The AP report noted that police departments are having a difficult time hiring new recruits at the same time that the number of officers quitting and retiring is reaching unprecedented levels. “[K]illings and gun violence are rising at the same time officers worn out by the pandemic and disillusioned over the calls to divest from policing that followed George Floyd’s murder are quitting or retiring faster than they can be replaced.”
Portland has lost 237 officers since 2020, while homicides have spiked 207%. Los Angeles has over 650 less police than it did in 2019, while shootings are up 69%. Philadelphia has 550 less officers than in 2019, while the city set an all-time record for homicides in 2021 with no end in sight. In Seattle, where the City Council voted to cut the police department’s budget by 50% before eventually settling on 17% during the “Defund the Police” movement in the summer of 2020, the city has lost 400 officers, which has led to sexual assault cases being left uninvestigated due to staffing shortages.
The crime wave is also affecting the ability of businesses to operate. Starbucks recently announced that it would be closing 16 coffee shops across the country due to an abundance of crimes perpetrated in and around their businesses, with all of the shops located in cities run by Democrat governments. In the Los Angeles area alone, 1,777 crimes were committed near six Starbucks locations that are planned for closure in the first seven months of 2022. Six more store locations will be closed in Seattle (the location of the coffee chain’s own headquarters), where homicides are up 43%, assaults are up 32%, burglaries are up 26%, vehicular thefts are up 47%, and arsons are up 61%.
As the number of active police officers continues to crater, a wide range of crime investigations are also dwindling as a result of precious manpower being devoted to the most urgent duties like fielding 911 calls and responding to shootings. Cities like Portland are being forced to stop investigating cold cases, and Los Angeles is shutting down whole units that investigate human trafficking and narcotics. The reduction in police manpower will also likely lead to fewer investigations into the unprecedented wave of attacks against churches and pregnancy resource centers by pro-abortion extremists that has been ongoing since May.
Wiley Thompson, a former FBI assistant director, was frank in his assessment of these worrisome trends. “The truth is, there’s a direct correlation between historically low street patrol staffing levels and the rise in violent crimes,” he told The Washington Stand. “The less officers assigned to 911 calls, the slower the response. Criminals aren’t stupid. They’re emboldened when they know law enforcement staffing and morale is low.”

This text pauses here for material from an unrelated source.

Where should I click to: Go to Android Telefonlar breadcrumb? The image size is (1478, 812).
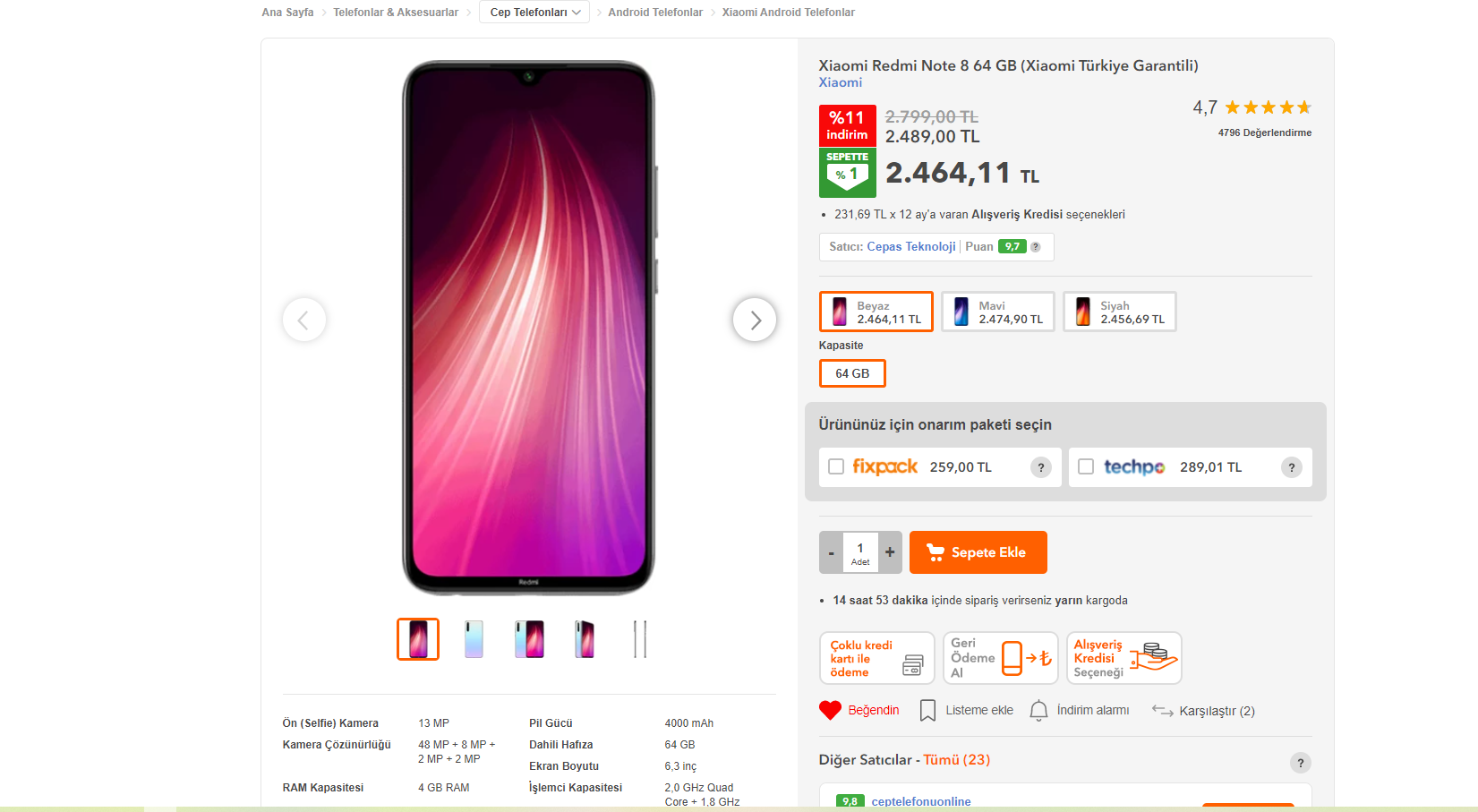(x=655, y=13)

Thompson went on to underscore the importance of citizen engagement at the local level. “This problem can only be fixed when local voters take back government by electing local council members and state attorneys who support law enforcement and promise to restore and increase funding, while punishing violators to the fullest extent of the law.”
“The current trend will continue unless ‘We the People’ are willing to organize and do something about it,” Thompson insisted. “Crime will drop, and qualified police candidates will be easier to recruit if law abiding citizens get directly involved in politics at the municipal level and demand change.”
Dan Hart is senior editor at The Washington Stand.